Solitaire
Par sanieptia le dimanche 3 janvier 2010, 18:12 - Journal - Lien permanent
Samedi 2 janvier 2010
Le ciel est bleu aujourd'hui, à l'opposé de celui d'hier. J'en ai déjà profité puisqu'à neuf heures je suis allé déposer ma voiture au garage. Les freins avaient lâché il y a deux jours. Je suis rentré en longeant la Marne. Trois quarts d'heure de bonheur. Tout à l'heure, je chercherai dans le livre de Z - notre charmante propriétaire - le nom d'un oiseau.

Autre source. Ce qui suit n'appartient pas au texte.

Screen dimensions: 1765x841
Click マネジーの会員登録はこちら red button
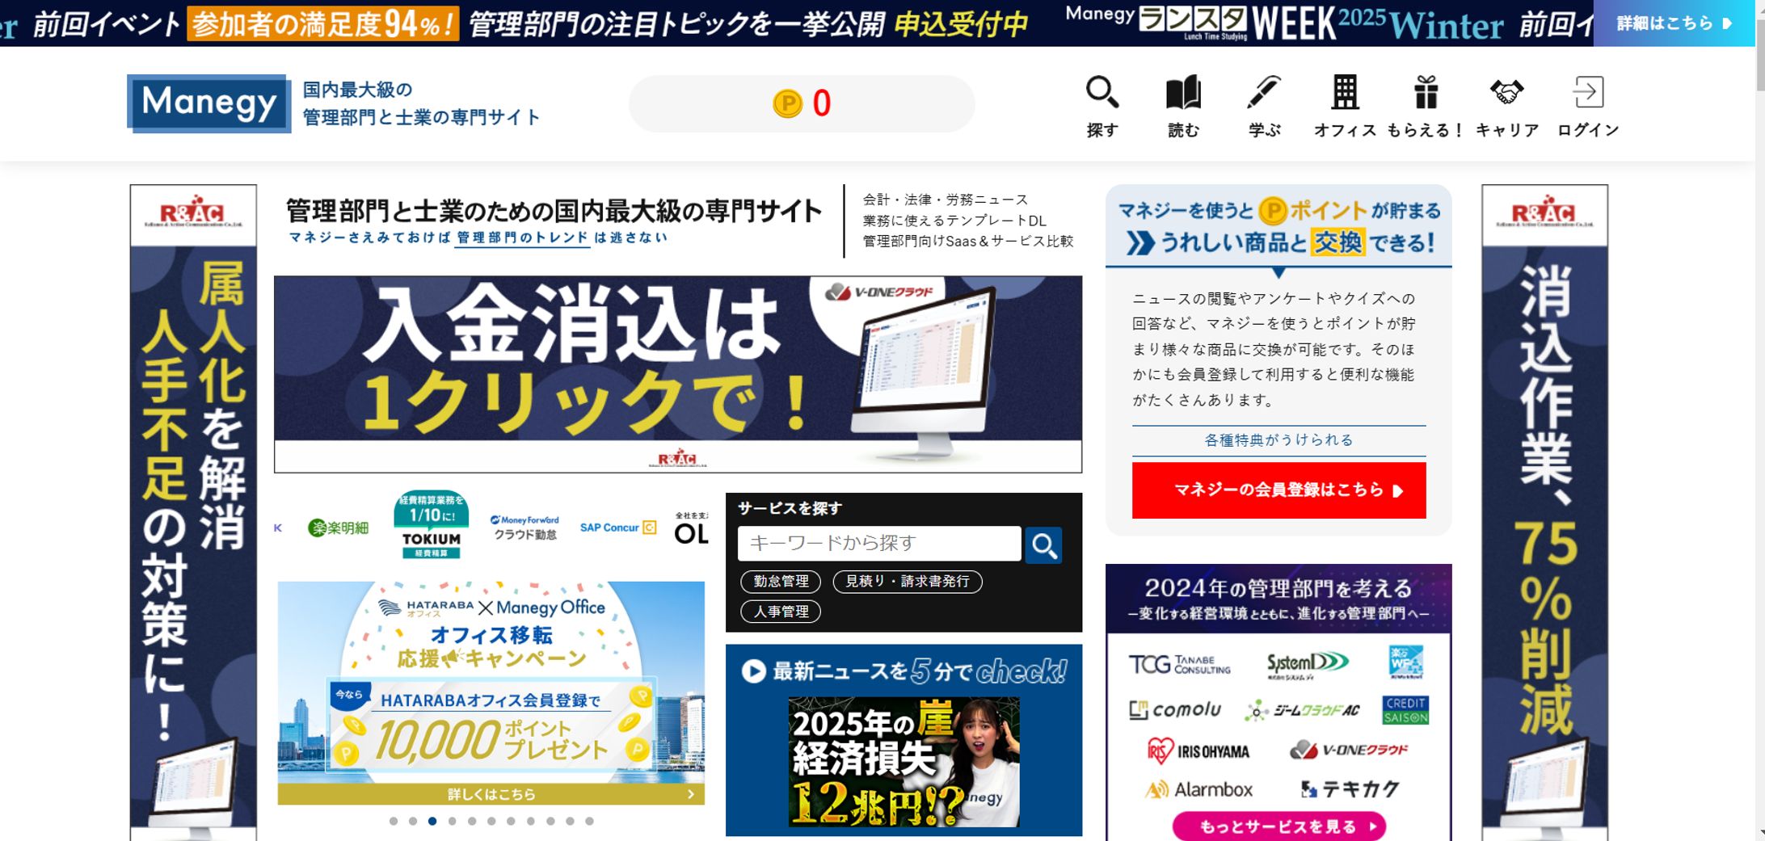[x=1278, y=490]
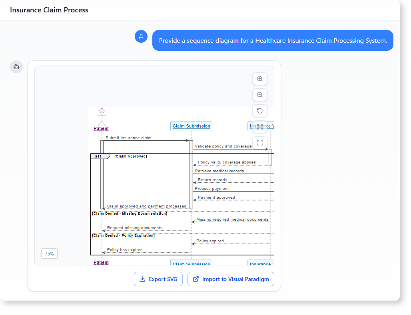Click the alt fragment label
411x315 pixels.
[99, 156]
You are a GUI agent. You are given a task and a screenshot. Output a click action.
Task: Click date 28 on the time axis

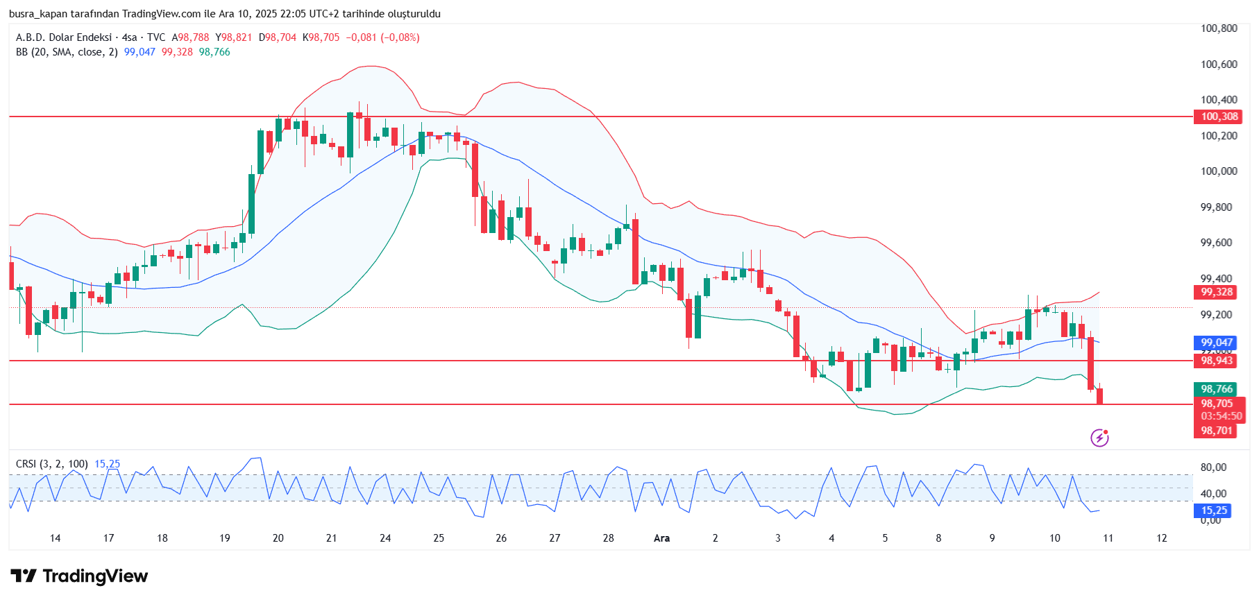pos(608,538)
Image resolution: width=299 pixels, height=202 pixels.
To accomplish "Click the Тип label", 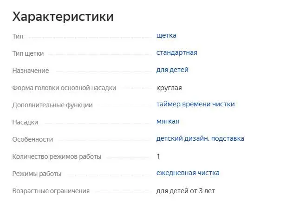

Le soir du 31, j'étais seul aussi - sans l'être vraiment. H. - colocataire et future professeur d'anglais - était avec son amoureux. Et E. - colocataire et future chercheuse en biochimie (hongroise) - recevait deux amis (hongrois). Un homme et une femme. Une femme très belle avec laquelle en rêve j'aurais eu envie de rompre ma solitude.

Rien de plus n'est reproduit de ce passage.